Sources: [src/relay/relay.ts:198-215](), [src/relay/relay.ts:219-230](), [src/relay/relay.ts:248-262]()

---

## Reconnection Flow

```mermaid
sequenceDiagram
    participant Orca as Orca (new launch)
    participant Bridge as relay.js --connect
    participant Daemon as relay daemon (grace)

    Orca->>Bridge: SSH exec relay.js --connect
    Bridge->>Daemon: connect(relay.sock)
    Bridge->>Daemon: Handshake frame {type, version}
    Daemon-->>Bridge: handshake-ok (or mismatch → exit 42)
    Bridge->>Orca: write RELAY_SENTINEL to stdout
    note over Daemon: cancelGrace("socket client accepted")
    Orca->>Bridge: JSON-RPC frames (stdin)
    Bridge->>Daemon: forwarded via socket
    Daemon-->>Bridge: JSON-RPC frames (socket)
    Bridge->>Orca: forwarded to stdout
    Orca->>Daemon: agent_hook.requestReplay
    Daemon-->>Orca: replay cached pane statuses
```

Sources: [src/relay/relay.ts:118-164](), [src/relay/relay-handshake.ts:65-95](), [src/relay/relay.ts:357-390]()

---

## Summary

The relay is a purpose-built, electron-free Node.js process that bridges an SSH exec channel to a full suite of remote capabilities.

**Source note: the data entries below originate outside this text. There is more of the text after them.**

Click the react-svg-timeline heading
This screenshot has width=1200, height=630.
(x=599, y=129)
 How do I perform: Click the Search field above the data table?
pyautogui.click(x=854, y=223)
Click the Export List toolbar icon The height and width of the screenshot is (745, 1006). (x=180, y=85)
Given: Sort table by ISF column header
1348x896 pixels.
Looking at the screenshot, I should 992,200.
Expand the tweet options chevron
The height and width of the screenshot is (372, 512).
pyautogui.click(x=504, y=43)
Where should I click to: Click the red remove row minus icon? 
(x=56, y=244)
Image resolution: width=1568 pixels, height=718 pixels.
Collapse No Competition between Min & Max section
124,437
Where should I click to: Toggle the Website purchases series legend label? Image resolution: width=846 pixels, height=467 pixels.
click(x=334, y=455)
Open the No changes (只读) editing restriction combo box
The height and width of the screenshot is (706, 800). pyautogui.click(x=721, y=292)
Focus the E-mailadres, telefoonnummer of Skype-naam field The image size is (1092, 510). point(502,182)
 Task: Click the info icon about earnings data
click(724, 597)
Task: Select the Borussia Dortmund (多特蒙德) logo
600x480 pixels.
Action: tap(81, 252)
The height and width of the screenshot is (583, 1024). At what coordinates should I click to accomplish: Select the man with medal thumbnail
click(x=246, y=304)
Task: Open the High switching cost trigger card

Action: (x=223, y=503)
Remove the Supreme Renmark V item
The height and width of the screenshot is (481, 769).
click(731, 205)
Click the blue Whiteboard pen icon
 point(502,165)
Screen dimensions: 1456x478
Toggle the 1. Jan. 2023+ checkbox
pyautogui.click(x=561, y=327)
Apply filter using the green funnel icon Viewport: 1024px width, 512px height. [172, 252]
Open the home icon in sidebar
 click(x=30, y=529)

Its binary frame protocol (13-byte header, JSON-RPC 2.0 payload, sequence+ack tracking, keepalive) provides reliable ordering and reconnection safety. The dispatcher's multi-client model, generation-based stale detection, and per-request `AbortController` make it safe for live PTY state to survive app restarts. Plugin overlay sandboxing ensures that agent CLIs running in remote PTYs receive the correct status-reporting extensions even when the relay binary and Orca app are deployed at different versions. The workspace session handler adds collaborative multi-client session persistence on top of the same JSON-RPC channel, completing the relay's role as the universal remote-capability substrate for Orca.